American theater critic (1927–2012)

Rosette Clementine Lamont (February 15, 1927 – January 5, 2012) was an American theater critic. She was author of The Two Faces of Ionesco (1978) and Ionesco’s Imperatives (1993), as well as English-language translator of Charlotte Delbo's memoirs Auschwitz and After. She was also a full professor at Queens College and CUNY Graduate Center before moving to Sarah Lawrence College.

==Biography==
Rosette Lamont was born on February 15, 1927, in Paris. She was the only child of concert pianist Ludmila Lieberman Salomon and furrier Alexandre Salomon, both of whom were Russian emigrants to France. After immigrating to the United States as World War II refugees, she was raised in the Upper West Side in Manhattan. She attended Hunter College, where she obtained a BA in 1947, and Yale University, where she obtained an MA in 1948 and a PhD in 1954.

In 1950, Lamont began working at Queens College as a tutor. She was later promoted to instructor in 1954, assistant professor in 1959–65, associate professor in 1965, and full professor in 1967. She also became a full professor at CUNY Graduate Center in 1968. She moved to Sarah Lawrence College in 1994, supporting their experimental theater work and calling the institution her "utopia on a hill".

Marvin Carlson called Lamont "a leading scholar on the post-war French theatre". She was widely known as an authority on Eugene Ionesco.

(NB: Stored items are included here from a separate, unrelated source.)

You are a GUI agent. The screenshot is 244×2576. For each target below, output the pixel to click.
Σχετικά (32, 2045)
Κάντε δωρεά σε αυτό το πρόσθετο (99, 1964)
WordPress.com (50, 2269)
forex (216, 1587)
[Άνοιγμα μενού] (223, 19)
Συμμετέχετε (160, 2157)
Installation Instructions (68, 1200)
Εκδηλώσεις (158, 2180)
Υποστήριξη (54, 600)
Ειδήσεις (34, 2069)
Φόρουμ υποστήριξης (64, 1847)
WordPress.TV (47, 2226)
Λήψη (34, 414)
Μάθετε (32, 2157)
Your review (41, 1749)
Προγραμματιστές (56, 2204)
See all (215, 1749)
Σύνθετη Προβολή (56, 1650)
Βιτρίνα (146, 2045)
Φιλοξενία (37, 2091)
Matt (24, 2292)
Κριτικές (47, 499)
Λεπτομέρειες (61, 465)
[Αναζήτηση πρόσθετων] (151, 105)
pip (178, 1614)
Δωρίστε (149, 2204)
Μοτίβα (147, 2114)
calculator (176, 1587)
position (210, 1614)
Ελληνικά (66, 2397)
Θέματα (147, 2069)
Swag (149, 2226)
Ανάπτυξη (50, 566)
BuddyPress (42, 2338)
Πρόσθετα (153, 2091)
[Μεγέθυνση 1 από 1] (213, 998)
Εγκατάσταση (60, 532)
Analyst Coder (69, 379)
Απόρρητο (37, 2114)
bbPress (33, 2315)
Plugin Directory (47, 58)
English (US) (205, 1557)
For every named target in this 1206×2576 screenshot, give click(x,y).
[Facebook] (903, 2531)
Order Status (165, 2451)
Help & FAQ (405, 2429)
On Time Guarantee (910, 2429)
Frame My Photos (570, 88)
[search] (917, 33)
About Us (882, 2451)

She wrote two books on the subject: The Two Faces of Ionesco (1978) and Ionesco’s Imperatives (1993). A theater critic, she contributed to publications like The New York Times, TheaterWeek, and The New York Theatre Wire. She was also part of the first editorial board for the journal Western European Stages, where she wrote essays on contemporary Parisian theatre. She published an English translation of Auschwitz and After, after meeting its writer Charlotte Delbo.

In 1973, Lamont was awarded a Guggenheim Fellowship "for a study of the anti-hero in the drama and the novel". She also served as a 1974 Department of State Scholar Exchange Program envoy and a 1983-1984 Rockefeller Foundation Humanities Fellow. She also received the Officier of the Ordre des Arts et des Lettres and the Officier of the Ordre des Palmes Académiques.

Lamont was twice-divorced, from Bernard Seidler and Fredrick H. Farmer. She was a long-time friend of playwright Eugène Ionesco, whom she met when his play Rhinoceros made its Broadway debut. She also was in a relationship with Saul Bellow, whose 1964 novel Herzog had one of its major characters, Ramona, inspired by her. Her mother was murdered at some point after Lamont's first marriage.

Lamont died on January 5, 2012, in Falmouth, Massachusetts.